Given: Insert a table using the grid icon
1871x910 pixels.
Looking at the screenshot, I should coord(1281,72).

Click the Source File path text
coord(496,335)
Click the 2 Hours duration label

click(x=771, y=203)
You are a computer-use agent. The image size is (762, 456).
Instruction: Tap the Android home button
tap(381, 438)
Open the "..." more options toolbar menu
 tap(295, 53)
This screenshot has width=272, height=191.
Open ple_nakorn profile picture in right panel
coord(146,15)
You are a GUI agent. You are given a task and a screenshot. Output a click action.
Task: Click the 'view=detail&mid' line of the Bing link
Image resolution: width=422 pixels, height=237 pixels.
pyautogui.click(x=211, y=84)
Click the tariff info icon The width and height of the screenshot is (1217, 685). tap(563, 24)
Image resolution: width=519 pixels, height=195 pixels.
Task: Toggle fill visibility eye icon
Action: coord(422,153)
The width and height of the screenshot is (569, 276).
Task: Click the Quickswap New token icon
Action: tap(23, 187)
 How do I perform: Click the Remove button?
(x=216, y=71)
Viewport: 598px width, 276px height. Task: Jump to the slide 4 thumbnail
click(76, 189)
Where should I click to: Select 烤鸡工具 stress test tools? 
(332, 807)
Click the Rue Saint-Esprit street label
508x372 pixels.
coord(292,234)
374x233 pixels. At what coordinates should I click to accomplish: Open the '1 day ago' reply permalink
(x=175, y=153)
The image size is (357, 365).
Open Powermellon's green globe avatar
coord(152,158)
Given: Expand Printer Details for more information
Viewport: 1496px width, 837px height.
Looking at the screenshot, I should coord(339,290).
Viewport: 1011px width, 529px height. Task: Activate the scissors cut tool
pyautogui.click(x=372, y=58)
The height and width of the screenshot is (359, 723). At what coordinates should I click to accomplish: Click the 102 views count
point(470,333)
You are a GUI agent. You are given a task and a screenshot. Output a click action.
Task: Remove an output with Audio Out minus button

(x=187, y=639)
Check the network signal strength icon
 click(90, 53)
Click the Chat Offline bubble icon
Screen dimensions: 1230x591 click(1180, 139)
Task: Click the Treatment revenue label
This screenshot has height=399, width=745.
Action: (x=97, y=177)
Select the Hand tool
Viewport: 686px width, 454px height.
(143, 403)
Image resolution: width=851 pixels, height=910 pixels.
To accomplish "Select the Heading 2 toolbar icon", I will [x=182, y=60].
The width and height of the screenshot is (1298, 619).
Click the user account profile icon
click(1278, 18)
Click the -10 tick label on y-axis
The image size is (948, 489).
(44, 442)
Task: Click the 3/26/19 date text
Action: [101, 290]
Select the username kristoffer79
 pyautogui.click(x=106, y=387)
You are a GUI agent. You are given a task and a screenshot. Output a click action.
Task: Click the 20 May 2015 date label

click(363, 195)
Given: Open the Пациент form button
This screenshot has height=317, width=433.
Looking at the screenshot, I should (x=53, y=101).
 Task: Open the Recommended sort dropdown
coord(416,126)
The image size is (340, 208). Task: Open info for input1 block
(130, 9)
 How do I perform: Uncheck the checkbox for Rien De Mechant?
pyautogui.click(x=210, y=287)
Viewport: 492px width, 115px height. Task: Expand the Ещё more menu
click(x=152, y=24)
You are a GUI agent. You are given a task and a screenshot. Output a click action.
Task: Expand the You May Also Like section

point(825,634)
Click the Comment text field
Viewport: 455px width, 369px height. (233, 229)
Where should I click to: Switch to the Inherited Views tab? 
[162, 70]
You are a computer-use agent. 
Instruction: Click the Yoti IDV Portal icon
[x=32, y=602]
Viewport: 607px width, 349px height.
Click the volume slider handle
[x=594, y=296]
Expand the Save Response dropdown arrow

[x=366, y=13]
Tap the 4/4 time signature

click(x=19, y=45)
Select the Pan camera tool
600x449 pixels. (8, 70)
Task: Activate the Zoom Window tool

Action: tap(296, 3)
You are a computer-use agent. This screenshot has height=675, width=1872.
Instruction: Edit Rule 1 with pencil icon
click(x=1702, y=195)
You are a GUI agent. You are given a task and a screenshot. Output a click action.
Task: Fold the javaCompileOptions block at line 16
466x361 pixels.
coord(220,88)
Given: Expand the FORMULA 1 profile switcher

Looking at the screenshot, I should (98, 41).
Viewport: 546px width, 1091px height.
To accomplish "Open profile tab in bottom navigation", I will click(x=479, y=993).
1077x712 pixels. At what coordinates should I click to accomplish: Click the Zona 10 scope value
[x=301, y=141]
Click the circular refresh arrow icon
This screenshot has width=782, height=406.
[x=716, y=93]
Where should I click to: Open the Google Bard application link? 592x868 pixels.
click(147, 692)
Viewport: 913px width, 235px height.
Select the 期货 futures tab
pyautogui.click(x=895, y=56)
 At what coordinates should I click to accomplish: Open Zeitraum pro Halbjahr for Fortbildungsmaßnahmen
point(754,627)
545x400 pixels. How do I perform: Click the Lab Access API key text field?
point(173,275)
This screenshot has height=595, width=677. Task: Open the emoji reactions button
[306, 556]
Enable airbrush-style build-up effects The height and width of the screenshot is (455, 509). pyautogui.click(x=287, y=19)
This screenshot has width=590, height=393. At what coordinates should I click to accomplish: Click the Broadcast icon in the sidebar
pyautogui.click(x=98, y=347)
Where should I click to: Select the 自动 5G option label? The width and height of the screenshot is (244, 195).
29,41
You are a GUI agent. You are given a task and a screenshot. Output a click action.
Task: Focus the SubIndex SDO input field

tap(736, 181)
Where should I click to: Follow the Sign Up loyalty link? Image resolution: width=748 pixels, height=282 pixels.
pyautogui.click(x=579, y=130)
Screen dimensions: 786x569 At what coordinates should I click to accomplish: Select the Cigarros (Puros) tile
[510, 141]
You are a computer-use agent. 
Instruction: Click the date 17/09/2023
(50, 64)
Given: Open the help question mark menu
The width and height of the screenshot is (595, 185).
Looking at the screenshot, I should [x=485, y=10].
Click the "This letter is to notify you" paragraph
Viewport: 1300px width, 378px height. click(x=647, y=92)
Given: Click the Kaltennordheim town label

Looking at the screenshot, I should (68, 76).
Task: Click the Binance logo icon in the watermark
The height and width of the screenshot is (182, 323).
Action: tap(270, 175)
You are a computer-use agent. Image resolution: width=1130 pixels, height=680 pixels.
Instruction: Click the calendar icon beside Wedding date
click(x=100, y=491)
● ● ●
- _SET EXERCISE_
Rewrite the listing above as a JSON array of strings, one string per line, and leave out the blank lines.

- _THE REPLY_
[
  "Given: Insert a table using the grid icon",
  "1871x910 pixels.",
  "Looking at the screenshot, I should coord(1281,72).",
  "Click the Source File path text",
  "coord(496,335)",
  "Click the 2 Hours duration label",
  "click(x=771, y=203)",
  "You are a computer-use agent. The image size is (762, 456).",
  "Instruction: Tap the Android home button",
  "tap(381, 438)",
  "Open the \"...\" more options toolbar menu",
  " tap(295, 53)",
  "This screenshot has width=272, height=191.",
  "Open ple_nakorn profile picture in right panel",
  "coord(146,15)",
  "You are a GUI agent. You are given a task and a screenshot. Output a click action.",
  "Task: Click the 'view=detail&mid' line of the Bing link",
  "Image resolution: width=422 pixels, height=237 pixels.",
  "pyautogui.click(x=211, y=84)",
  "Click the tariff info icon The width and height of the screenshot is (1217, 685). tap(563, 24)",
  "Image resolution: width=519 pixels, height=195 pixels.",
  "Task: Toggle fill visibility eye icon",
  "Action: coord(422,153)",
  "The width and height of the screenshot is (569, 276).",
  "Task: Click the Quickswap New token icon",
  "Action: tap(23, 187)",
  " How do I perform: Click the Remove button?",
  "(x=216, y=71)",
  "Viewport: 598px width, 276px height. Task: Jump to the slide 4 thumbnail",
  "click(76, 189)",
  "Where should I click to: Select 烤鸡工具 stress test tools? ",
  "(332, 807)",
  "Click the Rue Saint-Esprit street label",
  "508x372 pixels.",
  "coord(292,234)",
  "374x233 pixels. At what coordinates should I click to accomplish: Open the '1 day ago' reply permalink",
  "(x=175, y=153)",
  "The image size is (357, 365).",
  "Open Powermellon's green globe avatar",
  "coord(152,158)",
  "Given: Expand Printer Details for more information",
  "Viewport: 1496px width, 837px height.",
  "Looking at the screenshot, I should coord(339,290).",
  "Viewport: 1011px width, 529px height. Task: Activate the scissors cut tool",
  "pyautogui.click(x=372, y=58)",
  "The height and width of the screenshot is (359, 723). At what coordinates should I click to accomplish: Click the 102 views count",
  "point(470,333)",
  "You are a GUI agent. You are given a task and a screenshot. Output a click action.",
  "Task: Remove an output with Audio Out minus button",
  "(x=187, y=639)",
  "Check the network signal strength icon",
  " click(90, 53)",
  "Click the Chat Offline bubble icon",
  "Screen dimensions: 1230x591 click(1180, 139)",
  "Task: Click the Treatment revenue label",
  "This screenshot has height=399, width=745.",
  "Action: (x=97, y=177)",
  "Select the Hand tool",
  "Viewport: 686px width, 454px height.",
  "(143, 403)",
  "Image resolution: width=851 pixels, height=910 pixels.",
  "To accomplish \"Select the Heading 2 toolbar icon\", I will [x=182, y=60].",
  "The width and height of the screenshot is (1298, 619).",
  "Click the user account profile icon",
  "click(1278, 18)",
  "Click the -10 tick label on y-axis",
  "The image size is (948, 489).",
  "(44, 442)",
  "Task: Click the 3/26/19 date text",
  "Action: [101, 290]",
  "Select the username kristoffer79",
  " pyautogui.click(x=106, y=387)",
  "You are a GUI agent. You are given a task and a screenshot. Output a click action.",
  "Task: Click the 20 May 2015 date label",
  "click(363, 195)",
  "Given: Open the Пациент form button",
  "This screenshot has height=317, width=433.",
  "Looking at the screenshot, I should (x=53, y=101).",
  " Task: Open the Recommended sort dropdown",
  "coord(416,126)",
  "The image size is (340, 208). Task: Open info for input1 block",
  "(130, 9)",
  " How do I perform: Uncheck the checkbox for Rien De Mechant?",
  "pyautogui.click(x=210, y=287)",
  "Viewport: 492px width, 115px height. Task: Expand the Ещё more menu",
  "click(x=152, y=24)",
  "You are a GUI agent. You are given a task and a screenshot. Output a click action.",
  "Task: Expand the You May Also Like section",
  "point(825,634)",
  "Click the Comment text field",
  "Viewport: 455px width, 369px height. (233, 229)",
  "Where should I click to: Switch to the Inherited Views tab? ",
  "[162, 70]",
  "You are a computer-use agent. ",
  "Instruction: Click the Yoti IDV Portal icon",
  "[x=32, y=602]",
  "Viewport: 607px width, 349px height.",
  "Click the volume slider handle",
  "[x=594, y=296]",
  "Expand the Save Response dropdown arrow",
  "[x=366, y=13]",
  "Tap the 4/4 time signature",
  "click(x=19, y=45)",
  "Select the Pan camera tool",
  "600x449 pixels. (8, 70)",
  "Task: Activate the Zoom Window tool",
  "Action: tap(296, 3)",
  "You are a computer-use agent. This screenshot has height=675, width=1872.",
  "Instruction: Edit Rule 1 with pencil icon",
  "click(x=1702, y=195)",
  "You are a GUI agent. You are given a task and a screenshot. Output a click action.",
  "Task: Fold the javaCompileOptions block at line 16",
  "466x361 pixels.",
  "coord(220,88)",
  "Given: Expand the FORMULA 1 profile switcher",
  "Looking at the screenshot, I should (98, 41).",
  "Viewport: 546px width, 1091px height.",
  "To accomplish \"Open profile tab in bottom navigation\", I will click(x=479, y=993).",
  "1077x712 pixels. At what coordinates should I click to accomplish: Click the Zona 10 scope value",
  "[x=301, y=141]",
  "Click the circular refresh arrow icon",
  "This screenshot has width=782, height=406.",
  "[x=716, y=93]",
  "Where should I click to: Open the Google Bard application link? 592x868 pixels.",
  "click(147, 692)",
  "Viewport: 913px width, 235px height.",
  "Select the 期货 futures tab",
  "pyautogui.click(x=895, y=56)",
  " At what coordinates should I click to accomplish: Open Zeitraum pro Halbjahr for Fortbildungsmaßnahmen",
  "point(754,627)",
  "545x400 pixels. How do I perform: Click the Lab Access API key text field?",
  "point(173,275)",
  "This screenshot has height=595, width=677. Task: Open the emoji reactions button",
  "[306, 556]",
  "Enable airbrush-style build-up effects The height and width of the screenshot is (455, 509). pyautogui.click(x=287, y=19)",
  "This screenshot has width=590, height=393. At what coordinates should I click to accomplish: Click the Broadcast icon in the sidebar",
  "pyautogui.click(x=98, y=347)",
  "Where should I click to: Select the 自动 5G option label? The width and height of the screenshot is (244, 195).",
  "29,41",
  "You are a GUI agent. You are given a task and a screenshot. Output a click action.",
  "Task: Focus the SubIndex SDO input field",
  "tap(736, 181)",
  "Where should I click to: Follow the Sign Up loyalty link? Image resolution: width=748 pixels, height=282 pixels.",
  "pyautogui.click(x=579, y=130)",
  "Screen dimensions: 786x569 At what coordinates should I click to accomplish: Select the Cigarros (Puros) tile",
  "[510, 141]",
  "You are a computer-use agent. ",
  "Instruction: Click the date 17/09/2023",
  "(50, 64)",
  "Given: Open the help question mark menu",
  "The width and height of the screenshot is (595, 185).",
  "Looking at the screenshot, I should [x=485, y=10].",
  "Click the \"This letter is to notify you\" paragraph",
  "Viewport: 1300px width, 378px height. click(x=647, y=92)",
  "Given: Click the Kaltennordheim town label",
  "Looking at the screenshot, I should (68, 76).",
  "Task: Click the Binance logo icon in the watermark",
  "The height and width of the screenshot is (182, 323).",
  "Action: tap(270, 175)",
  "You are a computer-use agent. Image resolution: width=1130 pixels, height=680 pixels.",
  "Instruction: Click the calendar icon beside Wedding date",
  "click(x=100, y=491)"
]